At this point, we note two important things about likelihood.

  • Likelihood is not probability. Although it was created using probabilities (in this case, the probabilities of binomial outcomes), likelihood values are not probabilities (or densities). The likelihood need not sum or integrate to 1, as probability must. One way to think about likelihood is as a "weight" of evidence. The likelihood function uses the data to determine what weight to apply to our prior belief in order to transform it to our posterior belief.
  • Values of likelihood are to be interpreted relative to other values. The absolute magnitude of the likelihood is unimportant. It is meaningless to say, for instance, that "the likelihood for \(\theta=0.5\) is 0.16", without further context. The likelihood function tells us how likely particular values of a parameter are relative to all other values, so "the likelihood for \(\theta=0.5\) is 3000 times the likelihood for \(\theta=0.9\)" is, however, perfectly OK.

We are can now return to our initial statement of Bayes' theorem and concentrate on what the role of the likelihood is. Recall Bayes' theorem:  \[ \mbox{Posterior} \propto \mbox{Likelihood}\times\mbox{Prior}. \] Our initial beliefs about an unknown parameter are represented by the prior distribution. The likelihood function, which is a function of the unknown parameter, serves as a weight, weighting some values higher and some values lower. This weighing is determined by the observed data; values of the parameter that are very close to the observed data will be weighted higher, and values of the parameter that are far away from the data will be weighted lower. The result of weighting the prior distribution by the likelihood is the posterior, which represents our new beliefs about the parameter, properly informed by the data.

One issue that we haven't addressed is how the likelihood function changes as we increase the amount of data we have. It is critical for any statistical method to be sensitive to the data: the more data we have, the greater precision we should be able to attribute to our estimates of parameters. Recall that our likelihood function for \(\theta\), the binomial parameter, is \[\theta^y(1-\theta)^{N-y}.\] Notice that we've dropped the choose function \(\binom{N}{y}\) from the front, because it is unnecessary (it does not change when we change \(\theta\); dropping that term does not affect the relative values of the likelihood, just the absolute magnitudes). It may not be obvious from the likelihood function, but as the amount of data increases, the likelihood function narrows further and further. The plot below shows how this happens. Try changing \(N\) using the slider; as you do so the plot will keep the relative value of \(y\) as close as possible to 11/20.

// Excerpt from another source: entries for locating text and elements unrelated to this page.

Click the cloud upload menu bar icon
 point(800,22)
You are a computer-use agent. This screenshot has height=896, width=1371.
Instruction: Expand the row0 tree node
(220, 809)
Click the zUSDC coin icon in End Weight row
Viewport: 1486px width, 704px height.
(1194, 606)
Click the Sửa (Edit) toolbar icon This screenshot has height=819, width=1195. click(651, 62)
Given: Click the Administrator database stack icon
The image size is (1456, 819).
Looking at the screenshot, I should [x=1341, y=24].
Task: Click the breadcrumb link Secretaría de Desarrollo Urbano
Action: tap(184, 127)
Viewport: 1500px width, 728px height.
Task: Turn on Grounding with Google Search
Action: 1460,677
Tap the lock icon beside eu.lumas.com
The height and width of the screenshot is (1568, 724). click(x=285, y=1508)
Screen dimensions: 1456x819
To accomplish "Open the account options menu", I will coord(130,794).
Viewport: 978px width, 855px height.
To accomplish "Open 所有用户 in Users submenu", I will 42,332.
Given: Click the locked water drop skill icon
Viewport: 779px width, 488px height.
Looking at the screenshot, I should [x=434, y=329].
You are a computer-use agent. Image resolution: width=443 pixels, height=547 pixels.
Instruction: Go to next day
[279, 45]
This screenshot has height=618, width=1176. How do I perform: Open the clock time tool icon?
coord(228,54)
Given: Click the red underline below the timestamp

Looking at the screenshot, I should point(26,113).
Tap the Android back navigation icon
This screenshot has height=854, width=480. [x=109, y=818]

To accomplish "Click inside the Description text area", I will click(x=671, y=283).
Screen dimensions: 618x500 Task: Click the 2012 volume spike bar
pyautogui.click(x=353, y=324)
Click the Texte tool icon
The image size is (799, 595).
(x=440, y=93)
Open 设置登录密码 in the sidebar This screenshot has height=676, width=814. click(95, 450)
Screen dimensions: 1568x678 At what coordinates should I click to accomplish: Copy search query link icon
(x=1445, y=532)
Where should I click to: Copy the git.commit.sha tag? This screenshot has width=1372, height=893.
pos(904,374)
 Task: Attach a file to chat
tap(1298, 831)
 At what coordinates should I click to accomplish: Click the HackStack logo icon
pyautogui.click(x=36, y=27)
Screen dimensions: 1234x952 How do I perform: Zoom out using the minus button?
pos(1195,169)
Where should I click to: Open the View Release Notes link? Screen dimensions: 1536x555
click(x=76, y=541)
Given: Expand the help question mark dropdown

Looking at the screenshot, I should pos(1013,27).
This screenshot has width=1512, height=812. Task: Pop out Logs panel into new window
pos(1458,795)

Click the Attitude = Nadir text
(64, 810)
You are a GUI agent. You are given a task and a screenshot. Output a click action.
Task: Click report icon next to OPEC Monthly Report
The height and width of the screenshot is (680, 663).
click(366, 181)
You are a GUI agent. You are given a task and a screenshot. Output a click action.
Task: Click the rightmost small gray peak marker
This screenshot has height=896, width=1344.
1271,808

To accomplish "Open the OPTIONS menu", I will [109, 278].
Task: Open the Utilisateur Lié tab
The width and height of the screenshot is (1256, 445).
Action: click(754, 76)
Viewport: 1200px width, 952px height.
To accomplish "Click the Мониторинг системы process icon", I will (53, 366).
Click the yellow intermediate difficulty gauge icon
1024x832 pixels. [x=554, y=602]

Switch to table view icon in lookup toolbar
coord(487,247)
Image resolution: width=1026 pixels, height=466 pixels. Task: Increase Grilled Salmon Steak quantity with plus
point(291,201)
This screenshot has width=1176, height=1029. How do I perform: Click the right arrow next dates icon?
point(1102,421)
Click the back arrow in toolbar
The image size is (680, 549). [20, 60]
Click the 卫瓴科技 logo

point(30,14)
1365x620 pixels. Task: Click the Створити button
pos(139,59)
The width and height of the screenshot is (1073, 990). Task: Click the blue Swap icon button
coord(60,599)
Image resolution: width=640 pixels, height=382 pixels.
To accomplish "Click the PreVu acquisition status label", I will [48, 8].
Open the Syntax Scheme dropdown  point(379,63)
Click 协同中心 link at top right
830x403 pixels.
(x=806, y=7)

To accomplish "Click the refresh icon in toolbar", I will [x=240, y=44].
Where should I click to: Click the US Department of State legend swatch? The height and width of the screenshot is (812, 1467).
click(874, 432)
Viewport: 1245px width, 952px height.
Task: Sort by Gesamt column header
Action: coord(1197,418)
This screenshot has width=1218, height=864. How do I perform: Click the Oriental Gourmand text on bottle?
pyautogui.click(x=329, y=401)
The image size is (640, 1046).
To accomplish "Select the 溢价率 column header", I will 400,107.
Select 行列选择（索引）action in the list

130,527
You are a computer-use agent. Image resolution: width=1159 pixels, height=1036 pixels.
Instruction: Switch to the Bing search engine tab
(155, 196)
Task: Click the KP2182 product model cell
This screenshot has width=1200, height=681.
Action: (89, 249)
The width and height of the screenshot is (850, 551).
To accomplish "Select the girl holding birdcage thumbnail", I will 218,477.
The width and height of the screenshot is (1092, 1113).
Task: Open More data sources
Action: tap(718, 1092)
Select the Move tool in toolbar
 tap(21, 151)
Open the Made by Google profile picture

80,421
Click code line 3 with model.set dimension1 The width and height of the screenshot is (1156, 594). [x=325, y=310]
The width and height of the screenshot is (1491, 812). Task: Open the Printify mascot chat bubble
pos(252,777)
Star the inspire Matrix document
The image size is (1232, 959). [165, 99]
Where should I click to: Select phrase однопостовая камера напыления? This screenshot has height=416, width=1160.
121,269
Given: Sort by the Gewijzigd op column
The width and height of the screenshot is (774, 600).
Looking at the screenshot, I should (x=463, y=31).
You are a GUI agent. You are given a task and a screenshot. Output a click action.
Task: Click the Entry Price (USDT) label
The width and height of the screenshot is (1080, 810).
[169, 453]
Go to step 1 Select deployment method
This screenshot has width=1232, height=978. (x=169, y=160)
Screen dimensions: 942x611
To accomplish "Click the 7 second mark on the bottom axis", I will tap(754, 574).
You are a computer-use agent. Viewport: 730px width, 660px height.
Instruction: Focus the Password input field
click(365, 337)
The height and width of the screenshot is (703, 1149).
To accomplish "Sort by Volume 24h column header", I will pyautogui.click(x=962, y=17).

Notice that the likelihood narrows around a single value as \(N\) gets larger. Another way to say this is that more and more values become implausible (unlikely, relative as we other values) as we collect more data. When we multiply our prior distribution by our (increasingly narrow) likelihood function, the resulting posterior will also become increasingly narrow. We can now see that the likelihood represents the change in our beliefs from before we saw the data to after we saw the data. This is what defines the likelihood's role as representing the evidence from the data.